Sfide -
- 1) Rispondi a queste domande sull'intervista su Spazio Giallo:
(a) Come si definisce chi risponde?
(b) Da quali due mondi dice di arrivare?
(c) In quale città, secondo chi risponde, è difficile trovare uno spazio di questo tipo?
- 2) Riprendi l'intervista su Spazio Giallo dal punto in cui si ferma.

++++ Brano di testo

Qual è il tuo profilo professionale e come nasce l’idea di Spazio Giallo?
«Mi definisco un’agente del bello, amo mettere insieme profili e professionisti che vanno dall’arte al design passando per le performance. Credo nella cultura che diventa estro creativo. Il fatto che io arrivi dal cinema e dal teatro, e che abbia poi iniziato a coltivare la passione per l’arte e l’interior, rende il mondo di Spazio Giallo poliedrico ed eterogeneo. La mia idea di casa può partire da una poltrona di antiquariato o da una consolle contemporanea, che poi diventano gli ingredienti da sciogliere in uno spazio originale e interiore, espressione della propria memoria e della propria personalità. Credo che a Roma sia difficile trovare uno spazio di questo tipo, che coltiva la libertà e la trasversalità. Uno spazio che si nutre e nutre il mondo di bellezza. In questa sua unicità, Spazio Giallo ha spiccato il volo credendo nei talenti che ospita e in cui crede, dando loro una ribalta».
Come mai la scelta di Roma e, in particolare, di Trastevere?

++++++++
++++ Record estratti

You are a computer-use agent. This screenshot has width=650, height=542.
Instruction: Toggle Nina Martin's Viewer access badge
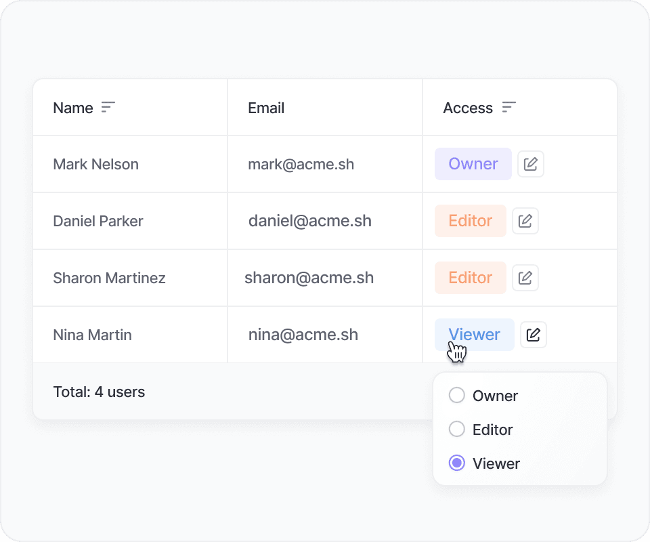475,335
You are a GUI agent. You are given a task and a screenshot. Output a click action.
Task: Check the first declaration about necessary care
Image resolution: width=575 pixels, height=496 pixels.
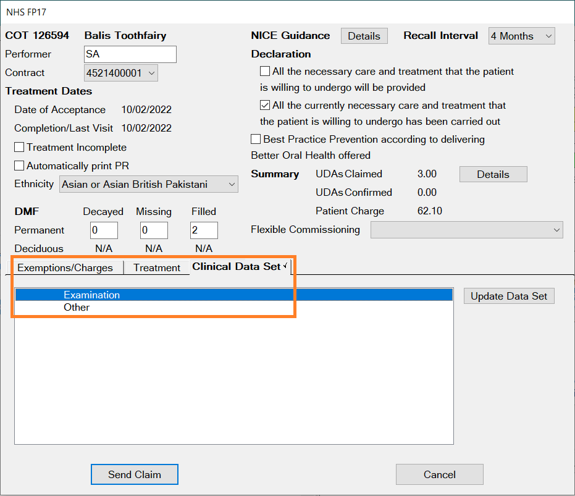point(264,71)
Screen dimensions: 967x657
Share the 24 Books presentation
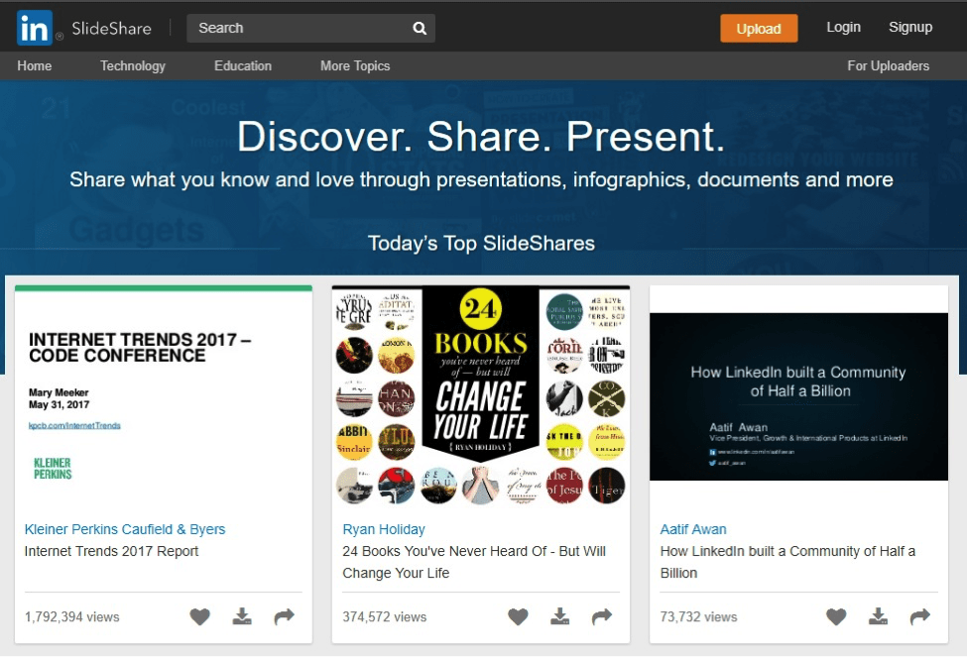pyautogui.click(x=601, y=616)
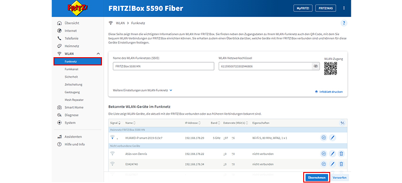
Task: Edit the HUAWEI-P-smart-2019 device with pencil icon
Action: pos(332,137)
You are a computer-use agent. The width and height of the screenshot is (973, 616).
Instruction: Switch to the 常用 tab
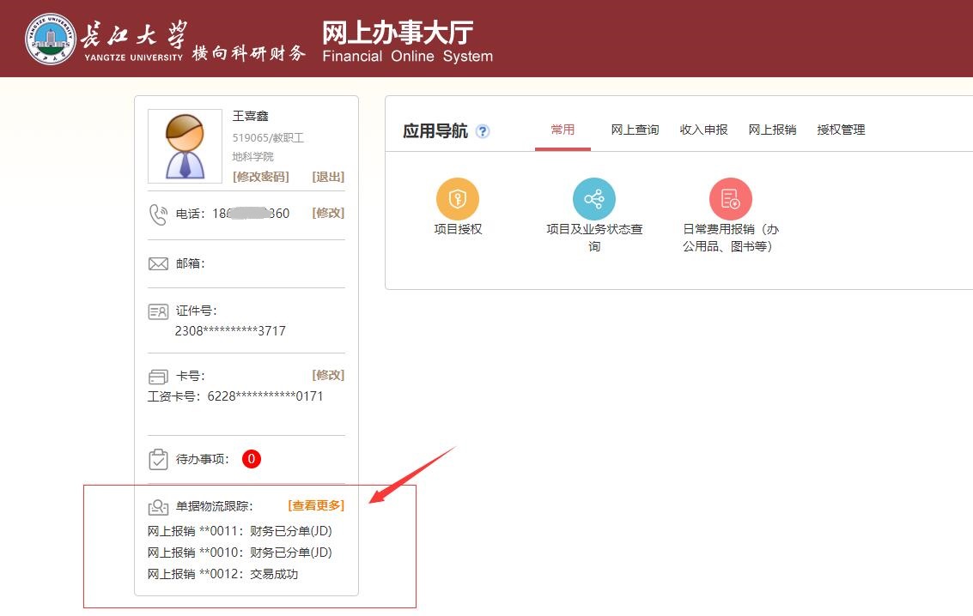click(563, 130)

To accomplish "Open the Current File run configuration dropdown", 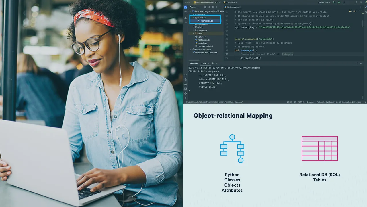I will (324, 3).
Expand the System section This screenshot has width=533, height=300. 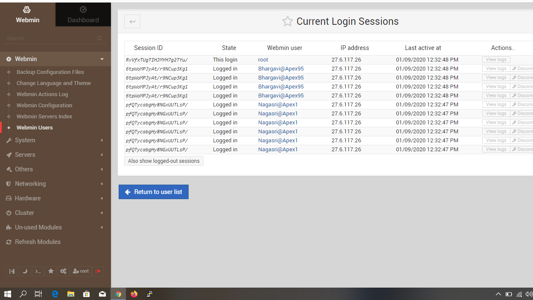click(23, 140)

++++++++
++++ Record estratti

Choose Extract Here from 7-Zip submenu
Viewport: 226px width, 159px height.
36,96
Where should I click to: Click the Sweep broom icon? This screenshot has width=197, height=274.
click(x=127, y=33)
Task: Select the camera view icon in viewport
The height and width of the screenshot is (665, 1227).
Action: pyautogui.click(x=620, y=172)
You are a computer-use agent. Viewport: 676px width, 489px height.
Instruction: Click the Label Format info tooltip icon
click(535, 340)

++++++++
++++ Record estratti

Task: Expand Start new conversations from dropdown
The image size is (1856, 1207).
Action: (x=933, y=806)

++++++++

Risposte -
- 1)
(a) Un'agente del bello.
(b) Dal cinema e dal teatro.
(c) A Roma.

- 2)
«Innanzitutto Roma è la mia città. È qui che da bambina mi sono emozionata vedendo proiettato “Umberto D.” di Vittorio De Sica al Pantheon, negli stessi luoghi dove era stato girato. Quella suggestione mi è rimasta dentro e mi ha portato a voler realizzare nel cuore della città quella cosa che è Spazio Giallo. La mia Trastevere, però, non è quella dei percorsi turistici classici, ma un luogo magico fatto di stratificazioni e di realtà antiche. Siamo a pochi passi da Regina Coeli, dalla Casa delle Donne e da realtà giovanissime come Zalib, il centro culturale pieno di fermenti nato dalla chiusura di una storica libreria indipendente».
Qual è il bilancio a un anno dall’apertura?
«Esistere, resistere, essere accolta con così tanto amore che ancora non ci credo. E cercare, piano piano, come sta accadendo, di spostare il punto di vista, anche di poco, di quelli che passano da Spazio Giallo».
Veniamo al progetto odierno, “Quel che viene per restare?” Come lo definiresti e come lo hai pensato?
«La mostra esprime tutta la voglia e il bisogno di capire come permanere in questo caos meraviglioso, in un pianeta che va ripensato, tra guerre e problematiche ambientali e questioni identitarie: chi siamo, come vogliamo ripensarci? Con quali valori e idee? Il concept nasce dall’incontro con Litografia Bulla e Ala D’Amico, dall’idea di un lavoro fatto a mano pensato e fatto per lasciare una traccia. Da lì la voglia di riscrivere, con gioia e allegria, un pezzetto del nuovo mondo che tutti dovremmo provare a immaginare…».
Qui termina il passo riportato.